● PROBLEM TO SOLVE:
Write out, from the entries below, exactly the lines that run between the lines holding "Task: Expand the Steve's personal workspace" and "This screenshot has width=1083, height=760.", inclusive, and stop there.

● DATA SECTION:
== Segment start ==

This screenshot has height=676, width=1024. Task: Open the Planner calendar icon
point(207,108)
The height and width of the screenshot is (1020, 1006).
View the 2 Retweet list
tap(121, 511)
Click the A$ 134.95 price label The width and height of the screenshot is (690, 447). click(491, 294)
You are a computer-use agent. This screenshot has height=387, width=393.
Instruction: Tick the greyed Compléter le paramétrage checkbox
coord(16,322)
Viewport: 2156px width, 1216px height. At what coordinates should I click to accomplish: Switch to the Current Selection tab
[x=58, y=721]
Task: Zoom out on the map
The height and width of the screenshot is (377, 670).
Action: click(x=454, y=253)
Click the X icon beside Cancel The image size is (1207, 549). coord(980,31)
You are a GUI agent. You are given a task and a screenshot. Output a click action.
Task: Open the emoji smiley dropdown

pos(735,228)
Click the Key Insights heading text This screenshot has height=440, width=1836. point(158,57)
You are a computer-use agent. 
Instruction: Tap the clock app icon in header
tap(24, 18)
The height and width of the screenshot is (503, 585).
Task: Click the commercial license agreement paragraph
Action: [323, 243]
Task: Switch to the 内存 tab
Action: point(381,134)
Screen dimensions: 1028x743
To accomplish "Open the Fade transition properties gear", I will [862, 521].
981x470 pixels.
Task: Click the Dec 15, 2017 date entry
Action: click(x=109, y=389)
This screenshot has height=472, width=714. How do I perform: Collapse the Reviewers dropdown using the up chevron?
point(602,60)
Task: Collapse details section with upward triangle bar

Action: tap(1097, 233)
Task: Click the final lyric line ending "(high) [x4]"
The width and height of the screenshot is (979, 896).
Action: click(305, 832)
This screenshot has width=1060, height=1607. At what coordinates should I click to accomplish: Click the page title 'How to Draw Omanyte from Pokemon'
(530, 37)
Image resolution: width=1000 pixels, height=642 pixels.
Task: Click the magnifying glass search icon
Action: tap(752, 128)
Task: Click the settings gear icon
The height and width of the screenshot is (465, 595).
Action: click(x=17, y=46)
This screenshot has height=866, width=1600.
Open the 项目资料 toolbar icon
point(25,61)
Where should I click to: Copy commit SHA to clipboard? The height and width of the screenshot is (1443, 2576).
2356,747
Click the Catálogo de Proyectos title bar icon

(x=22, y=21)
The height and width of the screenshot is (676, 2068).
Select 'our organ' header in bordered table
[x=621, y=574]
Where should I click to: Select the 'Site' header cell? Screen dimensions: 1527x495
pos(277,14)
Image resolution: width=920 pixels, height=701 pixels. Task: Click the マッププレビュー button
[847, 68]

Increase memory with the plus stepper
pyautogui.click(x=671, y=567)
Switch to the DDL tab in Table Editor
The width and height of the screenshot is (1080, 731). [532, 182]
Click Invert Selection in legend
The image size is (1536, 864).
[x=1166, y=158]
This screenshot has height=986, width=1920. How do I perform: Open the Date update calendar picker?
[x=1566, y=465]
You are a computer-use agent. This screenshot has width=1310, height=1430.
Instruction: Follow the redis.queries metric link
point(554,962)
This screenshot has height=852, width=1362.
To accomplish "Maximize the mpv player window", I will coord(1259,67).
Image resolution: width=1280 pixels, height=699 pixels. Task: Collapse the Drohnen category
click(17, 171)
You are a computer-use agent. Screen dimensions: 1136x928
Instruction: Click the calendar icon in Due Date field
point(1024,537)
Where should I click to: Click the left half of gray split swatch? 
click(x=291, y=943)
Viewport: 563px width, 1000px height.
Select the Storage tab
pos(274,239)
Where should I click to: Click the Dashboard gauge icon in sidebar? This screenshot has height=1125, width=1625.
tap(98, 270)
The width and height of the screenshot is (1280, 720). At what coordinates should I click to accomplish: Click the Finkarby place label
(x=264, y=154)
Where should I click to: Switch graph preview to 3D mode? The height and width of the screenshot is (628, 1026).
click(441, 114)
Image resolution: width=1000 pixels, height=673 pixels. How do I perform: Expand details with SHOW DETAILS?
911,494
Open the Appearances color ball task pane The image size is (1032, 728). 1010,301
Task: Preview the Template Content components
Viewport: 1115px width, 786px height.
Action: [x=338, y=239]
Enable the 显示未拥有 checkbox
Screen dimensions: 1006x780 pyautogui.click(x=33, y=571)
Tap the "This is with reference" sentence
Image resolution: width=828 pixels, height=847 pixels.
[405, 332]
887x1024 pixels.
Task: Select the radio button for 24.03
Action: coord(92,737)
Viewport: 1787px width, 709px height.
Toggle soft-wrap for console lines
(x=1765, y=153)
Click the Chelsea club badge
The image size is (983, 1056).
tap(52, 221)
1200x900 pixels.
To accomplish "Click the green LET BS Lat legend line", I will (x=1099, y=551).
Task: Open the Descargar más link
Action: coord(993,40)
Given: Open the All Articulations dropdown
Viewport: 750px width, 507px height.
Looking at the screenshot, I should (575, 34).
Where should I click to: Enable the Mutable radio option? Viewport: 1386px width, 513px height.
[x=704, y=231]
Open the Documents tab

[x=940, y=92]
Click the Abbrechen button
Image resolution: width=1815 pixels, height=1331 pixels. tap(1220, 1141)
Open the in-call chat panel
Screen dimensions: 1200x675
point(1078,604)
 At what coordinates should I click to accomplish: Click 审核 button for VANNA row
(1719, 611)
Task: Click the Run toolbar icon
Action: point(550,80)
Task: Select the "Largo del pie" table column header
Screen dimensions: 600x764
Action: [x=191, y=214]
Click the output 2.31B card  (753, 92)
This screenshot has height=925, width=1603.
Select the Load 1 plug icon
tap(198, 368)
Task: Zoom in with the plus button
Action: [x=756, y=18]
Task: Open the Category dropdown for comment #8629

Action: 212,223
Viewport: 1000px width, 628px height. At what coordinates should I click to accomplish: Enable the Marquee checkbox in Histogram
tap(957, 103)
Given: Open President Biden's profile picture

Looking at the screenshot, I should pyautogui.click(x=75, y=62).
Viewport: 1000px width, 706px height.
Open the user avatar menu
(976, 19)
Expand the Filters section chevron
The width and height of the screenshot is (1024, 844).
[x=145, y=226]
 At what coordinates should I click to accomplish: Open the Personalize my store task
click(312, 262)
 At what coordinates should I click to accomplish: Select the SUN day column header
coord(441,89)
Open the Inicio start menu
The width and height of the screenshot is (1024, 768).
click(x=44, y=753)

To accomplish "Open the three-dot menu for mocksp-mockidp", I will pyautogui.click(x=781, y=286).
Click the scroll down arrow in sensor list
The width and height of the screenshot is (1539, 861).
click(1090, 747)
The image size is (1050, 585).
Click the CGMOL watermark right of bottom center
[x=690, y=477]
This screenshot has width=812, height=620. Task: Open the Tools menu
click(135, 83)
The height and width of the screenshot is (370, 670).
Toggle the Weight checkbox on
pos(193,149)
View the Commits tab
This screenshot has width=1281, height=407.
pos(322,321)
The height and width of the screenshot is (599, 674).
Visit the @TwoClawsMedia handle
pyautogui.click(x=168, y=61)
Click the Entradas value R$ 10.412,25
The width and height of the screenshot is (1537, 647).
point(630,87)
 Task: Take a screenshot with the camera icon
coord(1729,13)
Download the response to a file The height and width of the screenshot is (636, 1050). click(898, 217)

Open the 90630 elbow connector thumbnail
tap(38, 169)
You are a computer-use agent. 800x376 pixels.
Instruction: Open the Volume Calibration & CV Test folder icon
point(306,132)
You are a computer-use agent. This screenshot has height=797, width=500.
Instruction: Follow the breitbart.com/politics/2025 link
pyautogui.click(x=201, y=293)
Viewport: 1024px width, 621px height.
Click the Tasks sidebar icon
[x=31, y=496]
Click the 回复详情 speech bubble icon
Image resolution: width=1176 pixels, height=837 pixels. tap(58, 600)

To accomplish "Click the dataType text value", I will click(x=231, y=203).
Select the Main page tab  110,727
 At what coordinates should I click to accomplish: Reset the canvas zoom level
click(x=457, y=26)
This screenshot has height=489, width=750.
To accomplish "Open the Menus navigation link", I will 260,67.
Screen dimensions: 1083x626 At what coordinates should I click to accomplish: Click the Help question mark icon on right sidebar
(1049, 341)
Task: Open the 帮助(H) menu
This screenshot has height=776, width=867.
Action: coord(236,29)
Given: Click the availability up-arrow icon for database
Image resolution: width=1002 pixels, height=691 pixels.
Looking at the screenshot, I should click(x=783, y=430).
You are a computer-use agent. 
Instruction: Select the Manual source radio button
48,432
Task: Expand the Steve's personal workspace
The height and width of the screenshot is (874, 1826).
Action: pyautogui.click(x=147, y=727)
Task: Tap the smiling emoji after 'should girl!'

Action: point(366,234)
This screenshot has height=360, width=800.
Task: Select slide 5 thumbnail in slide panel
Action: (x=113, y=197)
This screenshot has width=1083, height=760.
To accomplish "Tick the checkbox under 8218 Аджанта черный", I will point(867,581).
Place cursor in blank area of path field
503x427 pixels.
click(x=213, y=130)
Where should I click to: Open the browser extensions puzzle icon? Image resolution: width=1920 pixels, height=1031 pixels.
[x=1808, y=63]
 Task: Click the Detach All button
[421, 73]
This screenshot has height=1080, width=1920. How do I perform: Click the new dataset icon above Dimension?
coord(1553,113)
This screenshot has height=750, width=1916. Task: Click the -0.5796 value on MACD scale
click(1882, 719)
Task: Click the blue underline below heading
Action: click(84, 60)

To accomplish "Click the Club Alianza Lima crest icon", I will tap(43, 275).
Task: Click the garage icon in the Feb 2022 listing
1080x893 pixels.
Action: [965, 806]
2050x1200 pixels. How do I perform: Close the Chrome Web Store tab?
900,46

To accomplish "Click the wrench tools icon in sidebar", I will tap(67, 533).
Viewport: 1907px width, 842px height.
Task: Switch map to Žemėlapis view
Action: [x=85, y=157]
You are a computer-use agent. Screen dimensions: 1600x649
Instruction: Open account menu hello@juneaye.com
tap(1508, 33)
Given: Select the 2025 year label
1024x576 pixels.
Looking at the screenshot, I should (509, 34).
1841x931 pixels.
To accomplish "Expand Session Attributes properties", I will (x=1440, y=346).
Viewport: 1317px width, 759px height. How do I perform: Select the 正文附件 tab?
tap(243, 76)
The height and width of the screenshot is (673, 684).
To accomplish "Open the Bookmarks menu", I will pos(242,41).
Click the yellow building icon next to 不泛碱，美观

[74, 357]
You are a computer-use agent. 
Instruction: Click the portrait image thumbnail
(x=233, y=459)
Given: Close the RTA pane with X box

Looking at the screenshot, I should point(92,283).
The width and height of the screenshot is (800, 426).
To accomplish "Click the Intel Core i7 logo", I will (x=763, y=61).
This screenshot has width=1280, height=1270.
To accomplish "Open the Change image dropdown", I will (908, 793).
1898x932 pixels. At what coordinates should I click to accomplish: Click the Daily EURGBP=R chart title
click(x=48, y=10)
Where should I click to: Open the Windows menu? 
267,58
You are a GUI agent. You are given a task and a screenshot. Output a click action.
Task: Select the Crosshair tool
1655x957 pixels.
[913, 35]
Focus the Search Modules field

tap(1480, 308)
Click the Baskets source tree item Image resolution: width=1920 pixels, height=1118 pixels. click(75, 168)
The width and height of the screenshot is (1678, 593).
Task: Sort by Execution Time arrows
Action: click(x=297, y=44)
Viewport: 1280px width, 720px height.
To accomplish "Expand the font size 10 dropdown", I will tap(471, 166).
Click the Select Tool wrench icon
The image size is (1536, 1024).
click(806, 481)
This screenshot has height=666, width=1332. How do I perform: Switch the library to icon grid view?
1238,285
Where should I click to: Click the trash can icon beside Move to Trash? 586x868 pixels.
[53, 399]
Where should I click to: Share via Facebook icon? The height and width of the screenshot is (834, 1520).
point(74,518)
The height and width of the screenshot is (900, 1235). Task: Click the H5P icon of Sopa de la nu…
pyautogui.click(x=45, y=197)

== Segment end ==

● TASK RESULT:
Task: Expand the Steve's personal workspace
The height and width of the screenshot is (874, 1826).
Action: pyautogui.click(x=147, y=727)
Task: Tap the smiling emoji after 'should girl!'

Action: point(366,234)
This screenshot has height=360, width=800.
Task: Select slide 5 thumbnail in slide panel
Action: (x=113, y=197)
This screenshot has width=1083, height=760.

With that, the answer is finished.